Machine learning allows computers to process and sort immense amounts of data automatically—just what was needed to sift through the torrent of stellar data. To do this, Powell created a neural network—a series of mathematical rules that attempt to recognize underlying relationships in data through a process that mimics, in a greatly simplified way, how the human brain works. For a neural network to function, though, it must be trained.
«The internship was about collecting training data,» Friedman said, «because machine learning works by collecting an incredibly large number of examples to train the model.»
NASA’s Transiting Exoplanet Survey Satellite (TESS) launched in April 2018 to find new worlds beyond our solar system, or exoplanets, by monitoring brightness changes in nearby stars. Since its launch, TESS has observed nearly the entire sky. Biweekly, the satellite beams back several thousand large pictures called full-frame images of a pre-planned section of the sky.
Astronomers use the data to construct light curves, graphs that show how a star’s brightness shifts over time. From the raw TESS data, Powell used the 129,000-core Discover supercomputer at NASA’s Center for Climate Simulation (NCCS) at Goddard to build millions of light curves.
«Thanks to support from NCCS, we were able to start building light curves in massive quantities. We have approximately 70 million now, with more on the way. Data science and machine learning can help drive these discoveries, allowing for high volumes of data to be sorted and processed faster and more accurately than ever before,» Powell said.
Out of this enormous stack, Friedman wanted to identify eclipsing binaries, paired stars that alternately pass in front of, or transit, each other every orbit as seen from Earth. During each eclipse, the system dims as one star passes in front of the other, which produces a dip in its light curve. «The really useful feature of eclipsing binaries, and the reason that they are the backbone of astrophysics, is that they give us direct measurements of their fundamental properties, such as their mass and size,» said Veselin Kostov, a research scientist at Goddard and the SETI Institute in Mountain View, California. «And through these properties, we can directly measure distances to these systems. They afford us one of the very few opportunities to measure direct distances in the universe.»
NCCS also provided their Advanced Data Analytics PlaTform Graphics Processing Unit Cluster for running the neural network that Powell coded and Friedman trained.
Friedman could input a light curve and instruct the neural network to assign it to a particular category. After repeating this action thousands of times, the neural network began to recognize groups of light curves and suggest classifications based on the probability that a given curve fits into a given group. Friedman found example light curves for a broad range of star systems and input them until the network learned what each looked like and could identify new light curves autonomously. This allowed for a task that would have taken months on a modern desktop computer to be completed in a few seconds.

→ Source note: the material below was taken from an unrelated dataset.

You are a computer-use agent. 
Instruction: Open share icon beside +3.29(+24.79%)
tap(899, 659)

Machine learning vastly improves the efficiency of finding these star systems in tens of millions of TESS images by learning to identify the features of an eclipse and labeling the light curve accordingly. But Friedman soon noticed a quirk in some of the light curves the network had claimed were eclipsing binary candidates. They had extra dips.
Occasionally, star systems can have more than two components. If these stars eclipse each other, then the light curve will have additional dimmings that, at first glance, will appear at irregular intervals. Friedman discovered they were candidates for multistar systems and then began an exhaustive search for similar systems among the eclipsing binaries identified by the neural network. In total, Friedman found eight new candidate quadruple star systems. These cases are interesting because they provide insight into how multistar systems form and evolve.

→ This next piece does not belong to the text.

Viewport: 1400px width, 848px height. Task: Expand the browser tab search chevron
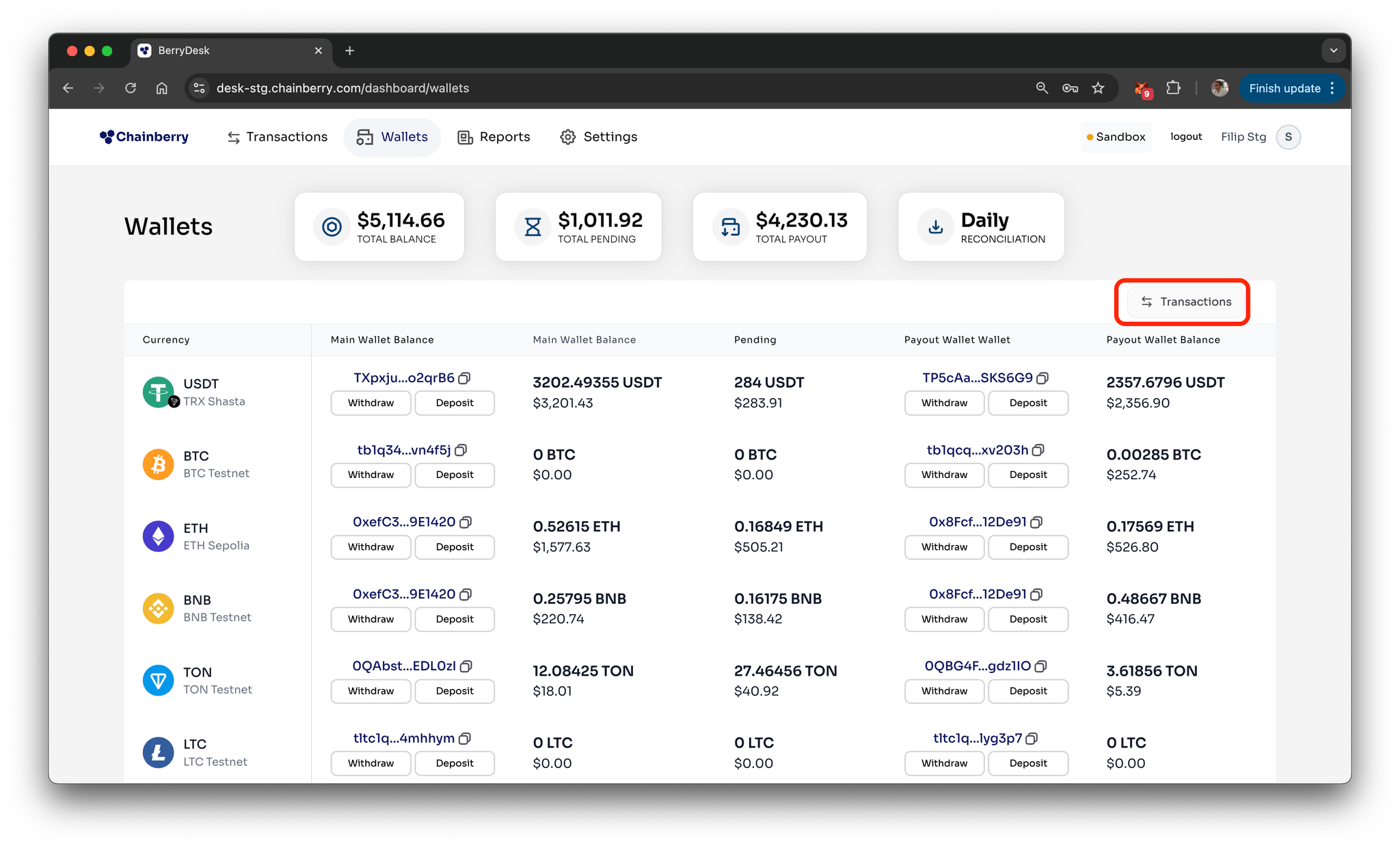point(1333,51)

Friedman had just finished his freshman year as a computer science major at the University of Michigan, and, at the start of the summer, had no background in astronomy, high-performance computing, data science, or machine learning. Compounding the complexity of the task at hand, Friedman performed his internship from home due to COVID-19, but despite these challenges, Powell said he caught on quickly.
«He is nothing short of brilliant,» Powell said. «Adam has an uncanny ability to see deviations from periodicity in light curves.» With such a cosmically profound outcome from his internship, it is easy to forget the course of Friedman’s progress. «It’s not like he was an astronomer and machine learning expert at the start of the summer,» he added. «His ability to master extremely complex concepts and skill sets in such a short time is astounding.»
Friedman was grateful for his time with Powell over the summer. He said: «I have to give huge credit to Brian. He was an incredible mentor; he was definitely the best supervisor I’ve ever met. He met with me every single day, just to teach me how to do the project. He really was a great teacher.»